Spring brings large numbers of caddis and reckless abandon in the trout population. Even high pressured streams will offer up a lot of trout when the hatch or egg laying is going on. When there is no hatch a lot of fish are still on the look out and will offer plenty of action.
Turn over a rock or a piece of wood in the stream and there’s a good chance you’ll find caddis larva. Many build a case to live in, some don’t . They grow fat off of plant matter in the water. Some larva are more mobile than others when in pursuit of food. When they mature they will seal themselves in a case and transform into a pupa. They then leave the case and jet to the waters surface on a trapped air bubble. When reaching the surface the outer skin of the pupa splits open and out pops a caddis fly with wings. They are fast and gone in an instant.

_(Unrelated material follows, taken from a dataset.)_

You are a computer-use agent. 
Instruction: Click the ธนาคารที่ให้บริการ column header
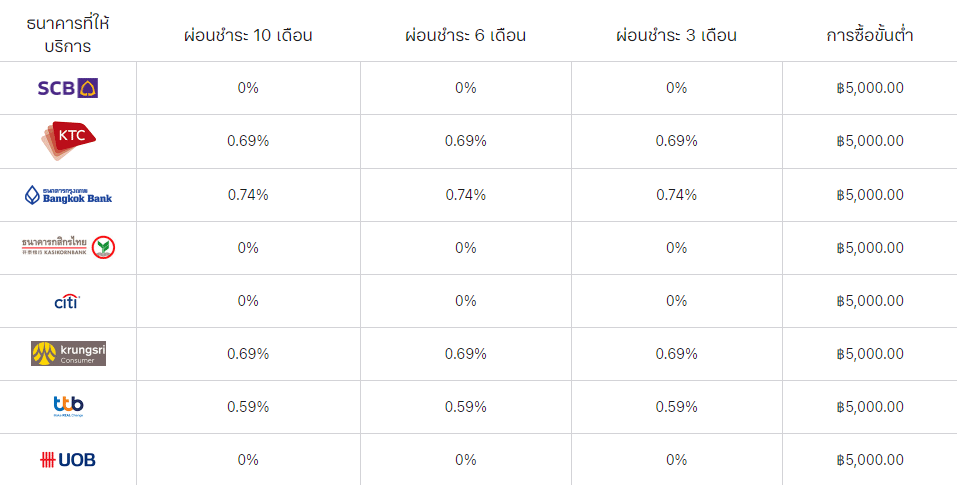point(68,34)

A trout has little time to decide if what they are seeing is food. It’s the fleeting nature of the caddis that force the trout to react quickly. You’ll often see fish so worked up that they will go airborne when taking a fly on the surface. Some cunning trout will even jump out of the water and eat the fly as they enter the water. All we need to do is pitch a fly among the riffles and watch for an aggressive take. Don’t be surprised if you miss on the hook set. A trout will strike with reckless abandon and actually miss the fly or mistakenly push it away when it breaks the surface. This happens more than you may realize.

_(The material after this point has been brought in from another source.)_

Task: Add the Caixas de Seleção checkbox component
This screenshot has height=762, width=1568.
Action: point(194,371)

Because the caddis are fast and the trout are in hot pursuit we can get away with sloppy presentation. Often it does not matter if your fly has drag, in fact you’d do better to give it a twitch. If you want to introduce someone to dry fly fishing for trout, take them fishing when the caddis are on the water. The splashy rises and jumping trout will get everyone worked up and fuel the dreams of days to come.